Living document model
This framework follows a living document model. The Living Document page tracks the current state of all claims, their verification status, and the interlaced structure of the work. It evolves as the framework evolves, with older versions archived for transparency. This approach resolves the mismatch between static publication and active research: the reference evolves at the pace the work actually evolves, and the evolution is recorded rather than hidden.
Reading Guidance
The core framework — the gap, the Binary Tower, the identities, and the gap scaling formula — requires only standard calculus and arithmetic. Some sections reference the H₄ polytope (the 120-cell, a 4D regular solid). This connection provides structural context but is not required for understanding the core results. Readers unfamiliar with polytope geometry can treat these references as background.
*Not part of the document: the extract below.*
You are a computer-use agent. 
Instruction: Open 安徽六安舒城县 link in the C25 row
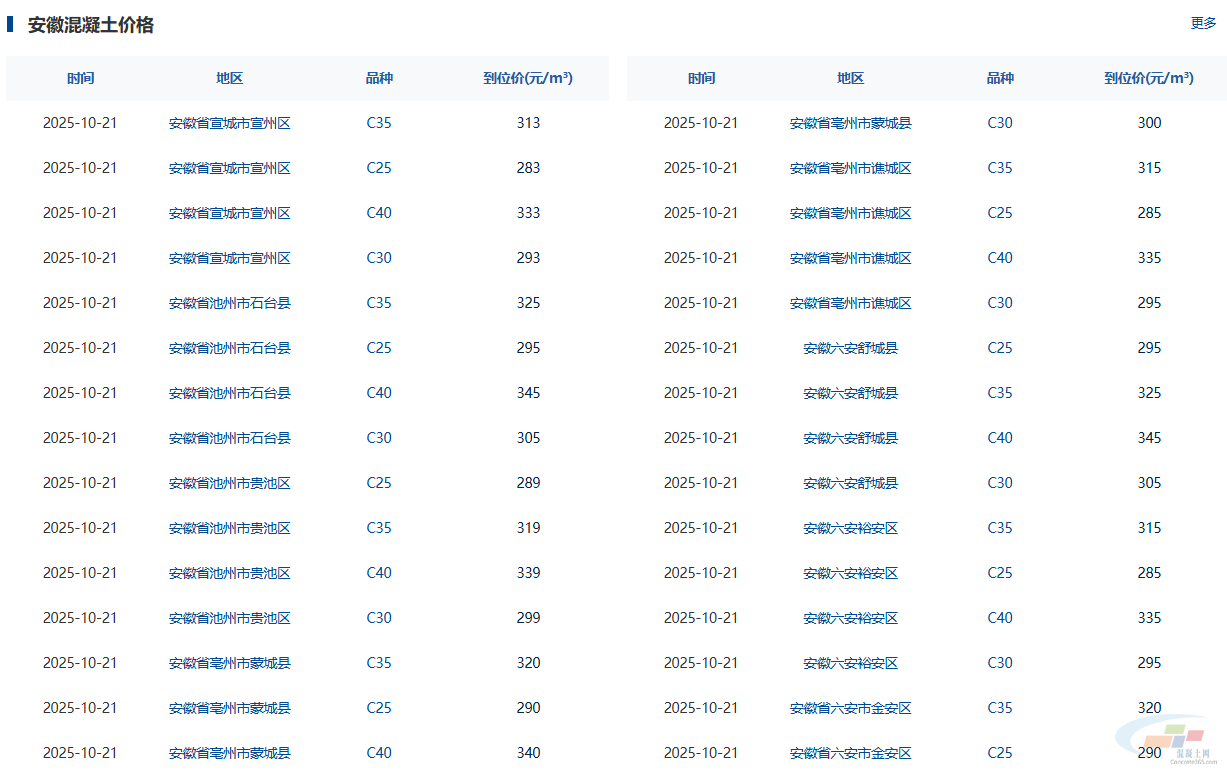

Where to start. For a quick overview with formulas, see the Living Document. For direct access to all papers, see Documents. For hands-on exploration, try the Visualisations. Among the papers themselves, the Cross-Domain Signatures document (Paper 6) is the recommended front door to the framework.
About This Project
This is independent research — no institution, no team, no prior reputation. The work was built by a single researcher and verified across six independent AI architectures (Claude, Grok, GPT, Gemini, Perplexity, DeepSeek). All materials are published under CC BY 4.0 and archived with DOIs on OSF.
The mathematics is independently verifiable. Applications and interpretations remain open for investigation.